Leading into the Wisconsin primary, the tone of advertising that aired there shifted from overwhelmingly positive to slightly negative. Clinton accused Obama of dodging a debate; Obama responded that Clinton's accusation was evidence of "the same old Washington politics." Neither has come close to the infamous "mushroom cloud" ad run only once by Lyndon Johnson in his 1964 showdown with Barry Goldwater (implying that Goldwater would lead us to nuclear war). But the punches are getting stronger.

"Comparative advertising is used for selling products, too, and you have the same dilemma," said Isabella Cunningham, chairwoman of the University of Texas Department of Advertising. "How hard are you going to be on your competitor? Negative ads work in selected situations, if they're not too strong. Here we have two candidates with similar positions, so they would have to go negative on personality or background, and that's dangerous."

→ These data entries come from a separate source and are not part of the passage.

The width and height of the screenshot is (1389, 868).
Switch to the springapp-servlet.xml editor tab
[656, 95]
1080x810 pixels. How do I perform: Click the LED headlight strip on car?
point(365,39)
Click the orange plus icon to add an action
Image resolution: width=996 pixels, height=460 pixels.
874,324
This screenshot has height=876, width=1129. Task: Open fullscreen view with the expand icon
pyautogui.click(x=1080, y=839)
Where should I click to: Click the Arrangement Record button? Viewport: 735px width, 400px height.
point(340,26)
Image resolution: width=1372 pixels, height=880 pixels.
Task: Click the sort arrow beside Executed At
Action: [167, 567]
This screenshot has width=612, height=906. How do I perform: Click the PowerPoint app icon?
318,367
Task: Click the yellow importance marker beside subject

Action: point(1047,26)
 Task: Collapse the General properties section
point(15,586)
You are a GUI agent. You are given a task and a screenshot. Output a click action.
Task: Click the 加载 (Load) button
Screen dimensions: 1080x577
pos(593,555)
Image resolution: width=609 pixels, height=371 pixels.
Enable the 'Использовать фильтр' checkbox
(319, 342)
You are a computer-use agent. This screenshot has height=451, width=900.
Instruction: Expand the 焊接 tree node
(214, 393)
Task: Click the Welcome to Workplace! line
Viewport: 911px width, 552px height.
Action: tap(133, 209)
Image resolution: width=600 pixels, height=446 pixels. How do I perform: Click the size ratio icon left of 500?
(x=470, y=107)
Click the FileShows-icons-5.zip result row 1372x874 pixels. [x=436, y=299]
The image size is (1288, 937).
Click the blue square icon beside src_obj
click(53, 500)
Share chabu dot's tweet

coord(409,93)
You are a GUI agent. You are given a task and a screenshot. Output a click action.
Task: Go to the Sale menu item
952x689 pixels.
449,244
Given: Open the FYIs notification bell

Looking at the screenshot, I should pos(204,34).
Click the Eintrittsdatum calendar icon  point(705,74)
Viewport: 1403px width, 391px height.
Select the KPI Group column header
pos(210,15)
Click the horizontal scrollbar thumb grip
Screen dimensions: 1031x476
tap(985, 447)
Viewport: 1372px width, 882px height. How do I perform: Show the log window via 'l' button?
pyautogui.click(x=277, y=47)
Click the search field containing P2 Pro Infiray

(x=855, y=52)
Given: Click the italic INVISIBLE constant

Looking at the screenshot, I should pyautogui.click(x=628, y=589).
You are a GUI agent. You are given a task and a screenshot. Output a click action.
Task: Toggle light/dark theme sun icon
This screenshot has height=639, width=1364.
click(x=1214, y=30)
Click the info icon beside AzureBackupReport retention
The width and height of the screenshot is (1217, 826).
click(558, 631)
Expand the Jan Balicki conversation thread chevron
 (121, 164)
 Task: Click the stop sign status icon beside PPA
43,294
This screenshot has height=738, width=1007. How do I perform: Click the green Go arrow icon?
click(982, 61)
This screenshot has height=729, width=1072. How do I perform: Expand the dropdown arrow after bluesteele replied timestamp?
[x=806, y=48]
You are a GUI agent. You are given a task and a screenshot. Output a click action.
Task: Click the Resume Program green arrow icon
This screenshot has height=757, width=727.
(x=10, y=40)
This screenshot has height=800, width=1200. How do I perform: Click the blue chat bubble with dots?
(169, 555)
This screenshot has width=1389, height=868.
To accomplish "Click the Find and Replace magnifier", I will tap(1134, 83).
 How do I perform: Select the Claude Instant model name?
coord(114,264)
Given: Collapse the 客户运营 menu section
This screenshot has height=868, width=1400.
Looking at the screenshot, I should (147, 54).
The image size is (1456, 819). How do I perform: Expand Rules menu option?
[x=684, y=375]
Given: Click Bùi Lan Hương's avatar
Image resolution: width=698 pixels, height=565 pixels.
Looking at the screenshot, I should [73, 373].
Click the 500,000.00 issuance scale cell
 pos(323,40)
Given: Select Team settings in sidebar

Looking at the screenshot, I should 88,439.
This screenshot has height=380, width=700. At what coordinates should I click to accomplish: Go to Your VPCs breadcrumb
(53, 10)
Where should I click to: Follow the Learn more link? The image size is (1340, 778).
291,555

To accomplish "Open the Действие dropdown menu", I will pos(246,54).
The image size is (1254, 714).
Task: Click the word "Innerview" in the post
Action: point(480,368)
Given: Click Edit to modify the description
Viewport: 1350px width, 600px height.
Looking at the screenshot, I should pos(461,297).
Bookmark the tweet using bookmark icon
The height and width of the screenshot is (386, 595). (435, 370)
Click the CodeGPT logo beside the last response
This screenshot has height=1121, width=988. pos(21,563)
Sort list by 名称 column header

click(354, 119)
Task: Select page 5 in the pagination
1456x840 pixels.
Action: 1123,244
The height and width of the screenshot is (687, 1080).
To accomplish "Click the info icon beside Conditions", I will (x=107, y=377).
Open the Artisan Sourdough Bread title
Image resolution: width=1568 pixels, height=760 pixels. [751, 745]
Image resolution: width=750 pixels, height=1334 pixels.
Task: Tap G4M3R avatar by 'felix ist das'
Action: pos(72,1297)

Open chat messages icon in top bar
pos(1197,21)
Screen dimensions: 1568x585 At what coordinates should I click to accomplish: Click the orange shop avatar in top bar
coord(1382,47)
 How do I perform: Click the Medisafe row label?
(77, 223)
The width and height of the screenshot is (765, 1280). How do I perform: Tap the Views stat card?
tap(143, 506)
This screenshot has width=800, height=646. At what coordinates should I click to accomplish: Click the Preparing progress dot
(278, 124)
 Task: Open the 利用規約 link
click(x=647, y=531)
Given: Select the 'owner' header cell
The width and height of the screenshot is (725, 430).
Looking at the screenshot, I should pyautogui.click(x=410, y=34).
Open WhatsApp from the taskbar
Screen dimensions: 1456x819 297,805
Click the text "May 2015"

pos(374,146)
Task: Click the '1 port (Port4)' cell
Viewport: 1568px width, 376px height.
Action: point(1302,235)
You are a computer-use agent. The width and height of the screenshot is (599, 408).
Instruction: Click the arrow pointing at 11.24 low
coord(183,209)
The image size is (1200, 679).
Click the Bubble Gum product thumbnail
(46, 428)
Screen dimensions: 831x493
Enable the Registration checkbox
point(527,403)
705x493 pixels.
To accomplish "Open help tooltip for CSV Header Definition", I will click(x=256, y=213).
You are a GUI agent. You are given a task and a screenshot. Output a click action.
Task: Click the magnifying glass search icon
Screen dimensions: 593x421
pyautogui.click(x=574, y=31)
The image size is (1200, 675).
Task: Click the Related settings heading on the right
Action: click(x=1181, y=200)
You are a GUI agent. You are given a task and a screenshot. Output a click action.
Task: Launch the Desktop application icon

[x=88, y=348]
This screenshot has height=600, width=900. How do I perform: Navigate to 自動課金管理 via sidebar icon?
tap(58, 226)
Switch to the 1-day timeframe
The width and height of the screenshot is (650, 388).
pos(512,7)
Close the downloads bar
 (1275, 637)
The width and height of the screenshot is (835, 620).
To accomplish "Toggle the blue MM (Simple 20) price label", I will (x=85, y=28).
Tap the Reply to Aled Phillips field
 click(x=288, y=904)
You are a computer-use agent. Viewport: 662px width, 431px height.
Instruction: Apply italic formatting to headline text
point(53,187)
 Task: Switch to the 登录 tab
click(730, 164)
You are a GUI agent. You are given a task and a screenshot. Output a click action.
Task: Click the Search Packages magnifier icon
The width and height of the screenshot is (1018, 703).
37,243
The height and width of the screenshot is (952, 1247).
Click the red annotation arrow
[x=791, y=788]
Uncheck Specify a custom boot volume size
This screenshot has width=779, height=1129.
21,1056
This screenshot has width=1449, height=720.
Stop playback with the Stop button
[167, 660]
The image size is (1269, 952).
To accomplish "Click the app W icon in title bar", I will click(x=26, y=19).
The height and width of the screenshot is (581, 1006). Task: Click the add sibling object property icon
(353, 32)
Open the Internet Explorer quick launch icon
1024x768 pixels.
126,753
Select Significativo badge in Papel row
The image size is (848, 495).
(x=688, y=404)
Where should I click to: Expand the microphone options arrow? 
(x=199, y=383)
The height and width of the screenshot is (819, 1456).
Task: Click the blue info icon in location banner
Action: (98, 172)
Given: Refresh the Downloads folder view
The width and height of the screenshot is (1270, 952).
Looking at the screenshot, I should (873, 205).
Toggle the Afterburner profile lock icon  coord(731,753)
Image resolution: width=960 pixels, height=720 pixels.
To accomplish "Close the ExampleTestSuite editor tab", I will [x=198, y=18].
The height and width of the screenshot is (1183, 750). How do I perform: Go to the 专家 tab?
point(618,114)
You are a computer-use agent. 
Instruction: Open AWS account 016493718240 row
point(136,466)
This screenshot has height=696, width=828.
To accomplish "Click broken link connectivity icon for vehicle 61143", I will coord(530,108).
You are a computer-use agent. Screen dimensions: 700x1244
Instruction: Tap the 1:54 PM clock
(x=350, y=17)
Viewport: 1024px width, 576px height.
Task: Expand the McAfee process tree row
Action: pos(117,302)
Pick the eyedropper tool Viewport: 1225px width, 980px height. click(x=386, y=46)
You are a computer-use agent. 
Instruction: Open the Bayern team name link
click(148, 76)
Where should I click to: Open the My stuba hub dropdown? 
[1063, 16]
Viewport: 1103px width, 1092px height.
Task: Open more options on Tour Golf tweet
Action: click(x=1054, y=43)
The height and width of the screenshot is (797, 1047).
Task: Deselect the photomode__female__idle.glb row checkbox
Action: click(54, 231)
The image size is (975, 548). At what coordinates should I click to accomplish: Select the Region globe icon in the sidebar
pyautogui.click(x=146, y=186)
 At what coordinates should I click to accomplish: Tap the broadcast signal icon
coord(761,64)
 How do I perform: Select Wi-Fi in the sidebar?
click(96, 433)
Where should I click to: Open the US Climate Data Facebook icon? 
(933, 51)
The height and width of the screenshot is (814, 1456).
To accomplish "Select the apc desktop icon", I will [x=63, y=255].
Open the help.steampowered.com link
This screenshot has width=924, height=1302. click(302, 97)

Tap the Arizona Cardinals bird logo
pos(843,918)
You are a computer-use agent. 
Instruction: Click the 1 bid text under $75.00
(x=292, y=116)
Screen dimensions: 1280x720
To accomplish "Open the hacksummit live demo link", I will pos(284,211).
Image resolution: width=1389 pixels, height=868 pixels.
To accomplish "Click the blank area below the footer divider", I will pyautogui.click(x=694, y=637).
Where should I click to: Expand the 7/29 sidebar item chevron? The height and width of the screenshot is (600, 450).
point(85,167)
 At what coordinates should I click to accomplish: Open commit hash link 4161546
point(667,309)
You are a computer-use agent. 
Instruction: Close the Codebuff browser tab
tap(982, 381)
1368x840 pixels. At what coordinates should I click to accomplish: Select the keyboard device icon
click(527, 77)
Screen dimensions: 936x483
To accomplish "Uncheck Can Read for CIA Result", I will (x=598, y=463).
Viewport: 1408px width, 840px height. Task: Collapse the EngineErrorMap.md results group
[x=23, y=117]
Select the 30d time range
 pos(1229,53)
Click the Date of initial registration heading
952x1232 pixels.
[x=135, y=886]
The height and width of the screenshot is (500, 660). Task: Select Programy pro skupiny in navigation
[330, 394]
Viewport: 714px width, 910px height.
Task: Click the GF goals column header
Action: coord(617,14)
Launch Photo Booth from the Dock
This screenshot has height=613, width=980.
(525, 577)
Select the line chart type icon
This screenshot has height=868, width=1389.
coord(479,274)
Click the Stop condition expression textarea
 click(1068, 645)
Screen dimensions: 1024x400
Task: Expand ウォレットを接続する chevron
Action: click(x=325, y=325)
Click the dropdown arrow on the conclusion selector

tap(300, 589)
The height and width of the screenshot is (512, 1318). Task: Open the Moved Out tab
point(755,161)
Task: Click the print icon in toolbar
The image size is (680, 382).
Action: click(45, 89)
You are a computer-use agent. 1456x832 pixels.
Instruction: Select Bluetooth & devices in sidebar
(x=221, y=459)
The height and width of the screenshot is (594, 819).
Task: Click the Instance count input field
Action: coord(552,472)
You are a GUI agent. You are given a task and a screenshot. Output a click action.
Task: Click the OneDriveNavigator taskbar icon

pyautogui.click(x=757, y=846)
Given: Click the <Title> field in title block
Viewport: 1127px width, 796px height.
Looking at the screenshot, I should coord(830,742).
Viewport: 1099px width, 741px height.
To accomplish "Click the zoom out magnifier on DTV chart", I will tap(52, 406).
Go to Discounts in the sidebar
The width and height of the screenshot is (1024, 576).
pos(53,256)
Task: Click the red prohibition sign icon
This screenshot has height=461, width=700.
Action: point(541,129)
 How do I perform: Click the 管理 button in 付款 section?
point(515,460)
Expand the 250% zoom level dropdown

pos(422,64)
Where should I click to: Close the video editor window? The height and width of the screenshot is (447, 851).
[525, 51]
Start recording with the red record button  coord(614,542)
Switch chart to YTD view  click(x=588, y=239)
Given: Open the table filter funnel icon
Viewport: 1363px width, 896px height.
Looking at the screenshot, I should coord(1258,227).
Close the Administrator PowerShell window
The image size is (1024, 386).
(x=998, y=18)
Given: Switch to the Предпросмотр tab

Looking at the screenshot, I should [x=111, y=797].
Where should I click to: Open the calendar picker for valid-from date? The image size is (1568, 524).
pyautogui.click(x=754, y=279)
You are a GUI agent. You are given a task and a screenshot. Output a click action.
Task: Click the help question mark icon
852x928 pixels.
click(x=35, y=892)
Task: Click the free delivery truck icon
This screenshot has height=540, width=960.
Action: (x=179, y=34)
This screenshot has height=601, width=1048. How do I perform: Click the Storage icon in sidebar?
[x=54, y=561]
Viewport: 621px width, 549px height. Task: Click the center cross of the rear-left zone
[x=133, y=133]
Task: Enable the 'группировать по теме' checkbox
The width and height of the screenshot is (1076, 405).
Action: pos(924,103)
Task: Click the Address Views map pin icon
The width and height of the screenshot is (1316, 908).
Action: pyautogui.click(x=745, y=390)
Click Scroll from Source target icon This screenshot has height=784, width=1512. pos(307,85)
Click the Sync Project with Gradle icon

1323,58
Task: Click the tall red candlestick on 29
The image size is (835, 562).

Attack ads can provoke a backlash, but they can work. In the April Journal of Consumer Research, a survey of registered voters ages 18 to 23 found that negative ads provoke more "voter migration" than positive ads. Using ads from the 2004 presidential elections, researchers from Notre Dame and the University of Texas at Dallas found that 14 percent of young voters moved toward the candidate doing the attacking, while positive ads had no such effect.

"There are two basic ways to win the TV ad war," said Mark Nathan, president of Austin Strategies, a political consulting firm. "One is to build up your positives, and the other is to build up your opponent's negatives. Put simply, as a candidate, you want the voters to have a more positive opinion of you than your opponent on election day."

So, the theory goes, Clinton's charges that Obama is all talk and no action could swing undecided and not-firmly-committed voters toward her. And Obama's charges that Clinton will "say anything and do anything to get elected" could have the same effect for him.

"For the most part, the campaigns know who their supporters are, and the real trick is trying to win folks who are still sitting on the fence," Nathan said. "Most of what we're seeing on TV now are simple, high-level messages about big issues — health care, jobs, the war. Obviously they are also trying hard to accomplish a very basic objective, which is to make voters like the candidates personally."

In this TiVo age, who is watching these 30-second sales pitches? Despite the splintering of the TV audience and the advent of digital recorders, experts say people are definitely checking out the candidates, either on TV or online. The campaigns don't provide ratings for their ads, but they wouldn't spend millions to beam video to an empty room.

"TV ads are the most effective tool that modern presidential campaigns have," Nathan said. "It's certainly where they spend the vast majority of their money. The process of creating political TV ads relies heavily on polling campaign messages and testing ads with targeted audiences. There's not much left to chance because the campaigns know that in many cases the TV ad might be a voter's only source of information about a candidate."